(DOCUMENT PASSAGE):
╭──
Celebrated music composer Vanraj Bhatia died on Friday at his residence in Mumbai. He was 93. He had been facing medical issues for the past several years on account of his advanced age.
Trained in Western classical music and equally steeped in Indian traditions, Bhatia’s career spanned cinema, advertising, television and the stage. He composed over 7,000 advertising jingles (including for Liril and Dulux) and created the scores for many Indian arthouse films, most notably by Shyam Benegal, as well as television shows.
“Taken as a whole, Bhatia’s work across these films is a testament to both his versatility and his technique,” music composer and Bhatia’s archivist Shwetant Kumar wrote in Scroll.in in 2020. “Each score inhabits a unique soundworld appropriate to the film’s setting, and each is unified by one or more themes that are incorporated into either the titles or a song that encapsulates the film.”
Bhatia was born on May 31, 1927, in Mumbai. He studied at the Royal Academy of Music in London and the Paris Conservatory. After his return to India in 1959, he worked as a Reader in Western musicology at the University of Delhi alongside creating advertising jingles. In 1972, he composed the background score for his first Shyam Benegal film, Ankur. Sixteen more followed, including Bhumika and Sardari Begum, until Hari-Bhari in 2000.
“I used to take five musicians and make it sound as though I had used 50,” he told musicologist and film music scholar Greg Booth during an interview with Scroll.in in 2017. “That is because I gave all of them something different to play, which is unlike what usually happens.”
╰──
(WHAT YOU WILL DO):
A. Reproduce the Vanraj Bhatia obituary word for word, starting with "Celebrated music composer" and going on through "as television shows.".
B. Carry on the Vanraj Bhatia obituary from the point where it stops.
The material after this point comes from a separate, unrelated source.

(DATASET CONTENT):
╭──
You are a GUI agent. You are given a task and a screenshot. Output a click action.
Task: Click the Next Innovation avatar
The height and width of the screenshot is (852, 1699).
╰──
(ANSWERS BY ITEM):
A.
Celebrated music composer Vanraj Bhatia died on Friday at his residence in Mumbai. He was 93. He had been facing medical issues for the past several years on account of his advanced age.
Trained in Western classical music and equally steeped in Indian traditions, Bhatia’s career spanned cinema, advertising, television and the stage. He composed over 7,000 advertising jingles (including for Liril and Dulux) and created the scores for many Indian arthouse films, most notably by Shyam Benegal, as well as television shows.

B.
Apart from Benegal’s movies, Bhatia composed the scores for such films as 36 Chowringhee Lane, Jaane Bhi Do Yaaro!, Pestonjee, Tarang, Percy, Droh Kaal, Bangarwadi, Naseem and Jaya Ganga. His background score credits in Hindi movies with songs include Ajooba, Beta, Damini, Ghatak, Pardes, Chameli and Rules: Pyar Ka Superhit Formula.
Bhatia also created the opening tunes for well-known television shows, including Khandan, Tamas, Wagle Ki Duniya, Naqab, Lifeline and Banegi Apni Baat. Among his most enduring compositions for television was for Benegal’s television series Bharat Ek Khoj.
“The chanting in the opening credits is from the Vedas,” he told Greg Booth. “I had learnt Sanskrit in school and at Elphinstone College. Professor [AB] Gajendragadkar, who was my Sanskrit teacher at Elphinstone, told me to do my Bachelor’s in Sanskrit rather than English. He said, what are you going to do with a BA in English literature when you are so good in Sanskrit? You can read novels for the rest of your life, why do you have to study them? You will have to come back to Sanskrit some day.”
In his later years, Bhatia devoted his effort to “developing an operatic form that combines Indian and Western musical styles”, Greg Booth wrote in Scroll.in. He had been working for years on an opera based on Girish Karnad’s play Agni Varsha, which had been staged only once in New York, he told Booth.